With politicians and lobbyists, of course, you are dealing with sophisticated people versed in the ways of public opinion whose very prosperity depends on positioning themselves via such cascades. Their reactions tend to be, for that reason, on a higher intellectual level.

Take John Dingell. He told an environmental publication last year that the "world . . . is great at having consensuses that are in great error." Yet he turned around a few months later and introduced a sweeping carbon tax bill, which would confront Congress more frontally than Congress cares to be confronted with a rational approach to climate change if Congress really believes human activity is responsible.

Mr. Dingell is no fool. Is he merely trying to embarrass those who offer fake cures for climate change at the expense of out-of-favor industries such as Mr. Dingell's beloved Detroit?

Take Vinod Khosla, a venture capitalist working with Kleiner Perkins, a firm Mr. Gore joined last month to promote alternative energy investments. Mr. Khosla told a recent Senate hearing: "One does not need to believe in climate change to support climate change legislation. . . . Many executives would prefer to deal with known legislation even if unwarranted."

Mr. Khosla is no fool either. His argument is that the cascade itself is a reason that politicians can gain comfort by getting aboard his agenda.

As Jenkins points out, if 50% of all gasoline were to be replaced with "green" alternatives the effect on global emissions would be about a 4% reduction. But some people with investments in those "green" energy sources would get very rich, would they not? The average person in this country is going to pay an enormous cost in energy price increases - and that money will go to line the pockets of those pushing the bandwagon down the street. Those folks will fly off to Bali in their private jets and live the life of luxury while the people back home pay for it all and suffer a declining standard of living.

Cold Trail

Police in Tyler, Texas fear that the trail has gone cold on the missing Frosty the Snowman. The 42-foot inflatable figure was stolen from the Dixon Farms Christmas tree sales lot where it has been a fixture for some 24 years.

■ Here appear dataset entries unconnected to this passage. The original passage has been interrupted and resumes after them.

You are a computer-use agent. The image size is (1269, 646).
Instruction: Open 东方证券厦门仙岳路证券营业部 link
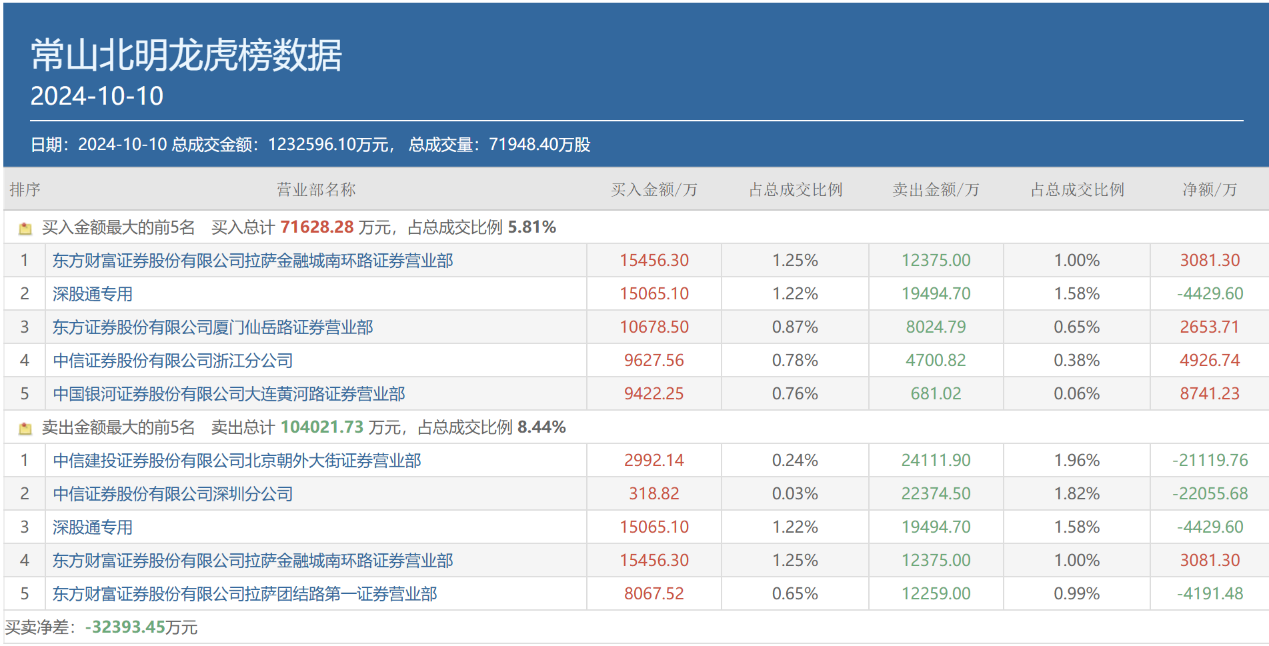point(212,327)
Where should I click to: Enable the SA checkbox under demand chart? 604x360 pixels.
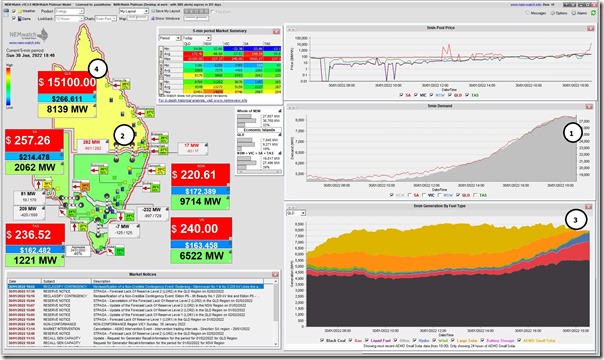point(409,195)
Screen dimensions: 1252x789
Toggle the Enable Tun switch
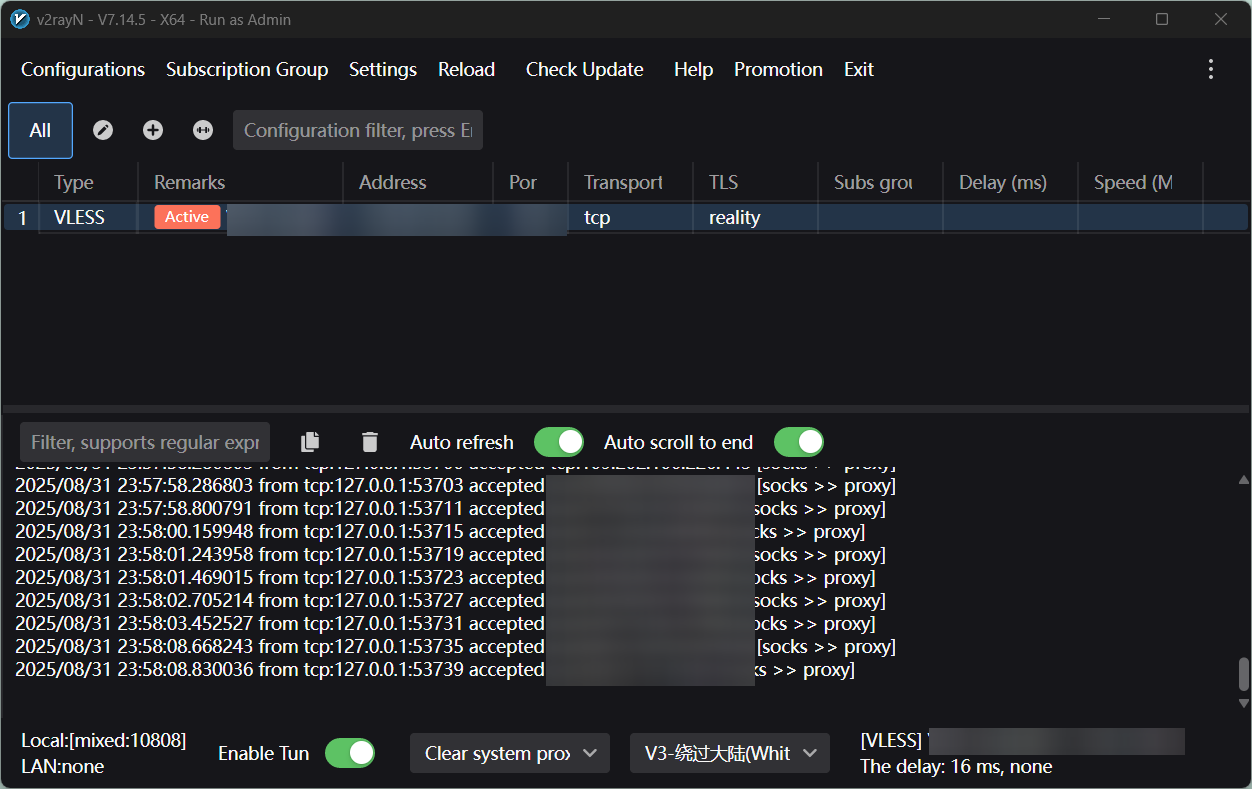click(x=349, y=753)
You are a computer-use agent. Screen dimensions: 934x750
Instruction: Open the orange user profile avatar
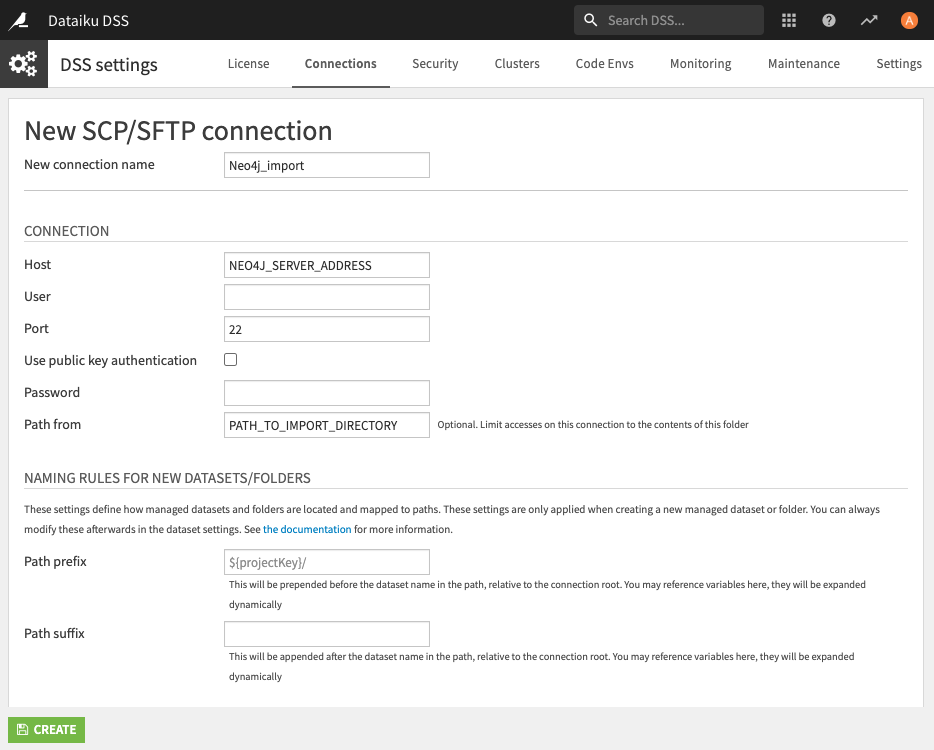pyautogui.click(x=909, y=20)
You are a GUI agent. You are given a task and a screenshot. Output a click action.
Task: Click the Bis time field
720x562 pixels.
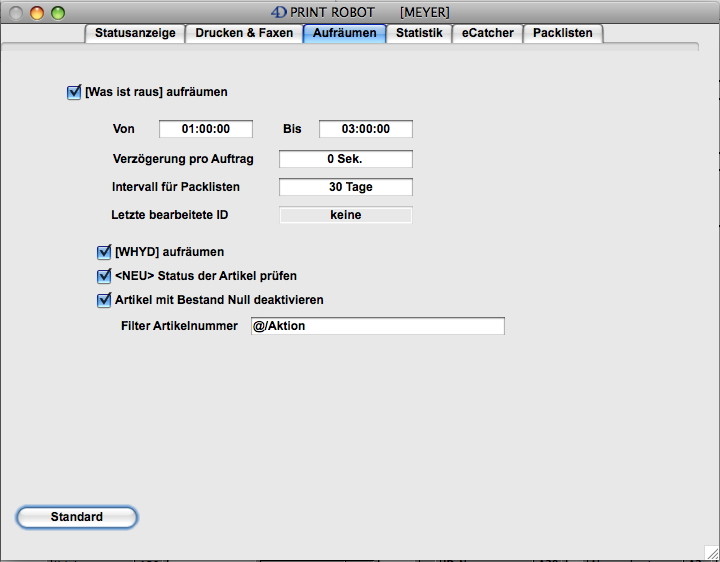[x=365, y=129]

Tyler police are still looking for suspects in the Saturday morning kidnapping of "Frosty" the snowman.

The 42-foot tall, 250-pound cold-air balloon went missing from the Dixon Farms Christmas tree lot on South Loop 323.

In his 24-year career of bobbing and waving at customers driving along the Loop, Frosty was plotted against, stabbed and vandalized, but never stolen.

"To me it's like hearing someone from Tyler was kidnapped," Cheryl Tonjes said while picking out a Christmas tree with her family.

"I know it sounds crazy, but he's one of the things you look for. I'm mortified that anyone in Tyler, Texas would do that because it's a tradition," she said.

"It's like someone stealing the Statue of Liberty," her husband, Steve Tonjes, added.

Workers arriving to the lot early Saturday morning discovered the snowman's pen empty and contacted authorities.

Nearly four days later, the drag marks from where Frosty's body was pulled over a fence and off the property are still visible.

The owner of the Christmas tree lot, Royce Wisenbaker, has offered a $1,000 reward, but doesn't think it looks good for Frosty's return. Who knew there was a market for hot snowmen?